#### Requisitos do exercício:
• A. Liste todos os títulos do filme que aparecem no texto sobre A batalha de Argel.
• B. Segundo o texto sobre A batalha de Argel, quanto tempo durou a interdição do filme no Brasil?
• C. Prossiga com o texto sobre A batalha de Argel a partir do ponto em que ele para.

#### Texto fornecido:
##########

Obviamente, A batalha de Argel (La
battaglia di Algeri/La bataille d'Argel/Maarakat
Alger, 1966) teve exibição proibida na França. No Brasil, a interdição
durou 14 anos. Muitas imagens são tristemente familiares aos brasileiros que
vivenciaram da pior forma a ditadura militar. Com narrativa em tom
semidocumental, a realização de Gillo Pontecorvo mira principalmente o ano de
1957. A população e a Frente de Libertação Nacional ampliam as ações em prol da
independência da Argélia. A França — potência colonizadora, bastião do
Iluminismo e da civilização ocidental — fez de tudo para manter a dominação.

##########

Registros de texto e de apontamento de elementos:
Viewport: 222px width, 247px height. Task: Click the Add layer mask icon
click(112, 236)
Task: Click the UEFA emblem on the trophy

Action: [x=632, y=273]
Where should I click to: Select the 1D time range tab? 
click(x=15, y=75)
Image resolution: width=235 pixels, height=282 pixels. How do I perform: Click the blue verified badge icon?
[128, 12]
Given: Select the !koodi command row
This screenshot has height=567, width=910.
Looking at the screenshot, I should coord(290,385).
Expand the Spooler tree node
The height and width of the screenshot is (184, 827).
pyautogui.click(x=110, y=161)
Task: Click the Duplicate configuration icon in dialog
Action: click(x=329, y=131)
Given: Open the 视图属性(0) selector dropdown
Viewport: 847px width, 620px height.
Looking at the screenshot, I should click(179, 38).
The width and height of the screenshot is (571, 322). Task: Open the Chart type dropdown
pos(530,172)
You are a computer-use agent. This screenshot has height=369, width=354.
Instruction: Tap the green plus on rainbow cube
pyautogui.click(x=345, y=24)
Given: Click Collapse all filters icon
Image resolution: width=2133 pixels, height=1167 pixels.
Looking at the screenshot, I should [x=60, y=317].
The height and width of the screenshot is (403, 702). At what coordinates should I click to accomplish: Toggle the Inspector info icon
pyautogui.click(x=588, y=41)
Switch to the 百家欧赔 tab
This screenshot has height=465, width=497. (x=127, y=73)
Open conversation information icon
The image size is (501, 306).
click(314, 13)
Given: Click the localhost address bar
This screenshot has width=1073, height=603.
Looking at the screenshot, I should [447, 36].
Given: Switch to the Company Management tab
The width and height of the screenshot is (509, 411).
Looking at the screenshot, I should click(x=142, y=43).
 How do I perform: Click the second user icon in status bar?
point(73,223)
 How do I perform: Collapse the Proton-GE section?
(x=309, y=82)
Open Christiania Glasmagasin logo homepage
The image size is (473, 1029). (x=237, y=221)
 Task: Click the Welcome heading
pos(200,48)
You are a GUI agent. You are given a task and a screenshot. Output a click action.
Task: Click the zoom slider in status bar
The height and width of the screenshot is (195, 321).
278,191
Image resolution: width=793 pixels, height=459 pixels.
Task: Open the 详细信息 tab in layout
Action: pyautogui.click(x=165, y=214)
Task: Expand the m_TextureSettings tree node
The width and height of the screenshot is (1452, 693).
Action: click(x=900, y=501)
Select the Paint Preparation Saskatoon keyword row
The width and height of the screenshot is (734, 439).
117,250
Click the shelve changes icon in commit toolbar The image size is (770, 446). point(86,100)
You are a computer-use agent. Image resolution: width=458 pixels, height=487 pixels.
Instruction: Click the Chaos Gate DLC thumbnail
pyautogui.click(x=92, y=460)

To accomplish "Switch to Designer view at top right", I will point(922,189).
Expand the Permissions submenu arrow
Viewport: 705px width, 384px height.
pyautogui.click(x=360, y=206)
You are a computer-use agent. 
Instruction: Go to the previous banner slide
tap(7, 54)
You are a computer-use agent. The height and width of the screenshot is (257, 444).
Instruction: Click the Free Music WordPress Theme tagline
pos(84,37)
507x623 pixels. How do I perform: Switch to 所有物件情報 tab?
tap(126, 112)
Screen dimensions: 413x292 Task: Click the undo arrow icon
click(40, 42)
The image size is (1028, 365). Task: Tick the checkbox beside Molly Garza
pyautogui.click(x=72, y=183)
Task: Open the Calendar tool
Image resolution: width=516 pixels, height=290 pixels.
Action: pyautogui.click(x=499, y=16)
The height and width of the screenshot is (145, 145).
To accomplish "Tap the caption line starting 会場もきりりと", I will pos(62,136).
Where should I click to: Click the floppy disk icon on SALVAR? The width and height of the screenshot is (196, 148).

##########

#### Problemas resolvidos:
• A.
A batalha de Argel
La battaglia di Algeri
La bataille d'Argel
Maarakat Alger

• B. 14 anos.

• C.
Sai do filme — e da história — ensanguentada, com a reputação seriamente
abalada. Passados quase 50 anos, A batalha de Argel ainda preserva a
atualidade. Em linguagem crua e explosiva, alimentada por tomadas curtas e
precisas, apreende a respiração tensa e dramática do agente coletivo — a
população de Argel — que suportou o impacto da repressão e saiu às ruas para
defender o direito à autodeterminação. Pontecorvo não demoniza franceses nem
idealiza insurgentes. A responsabilidade pelos excessos recai sobre o sistema
de exploração colonial — julgado nos planos moral, político e histórico. Em 2005
A
batalha de Argel teve exibição no Pentágono, com o objetivo de mostrar aos
oficiais estadunidenses envolvidos na Guerra do Iraque os erros cometidos pelos
franceses. Uns e outros, pelo visto, nada aprenderam. A apreciação a seguir é
de 1987.
A batalha de Argel
La battaglia di Algeri/La bataille d'Argel/Maarakat
Alger
Direção:
Gillo Pontecorvo
Produção:
Antonio Musu, Yacef Saadi
Igor Film (Roma), Casbah Film(Argel)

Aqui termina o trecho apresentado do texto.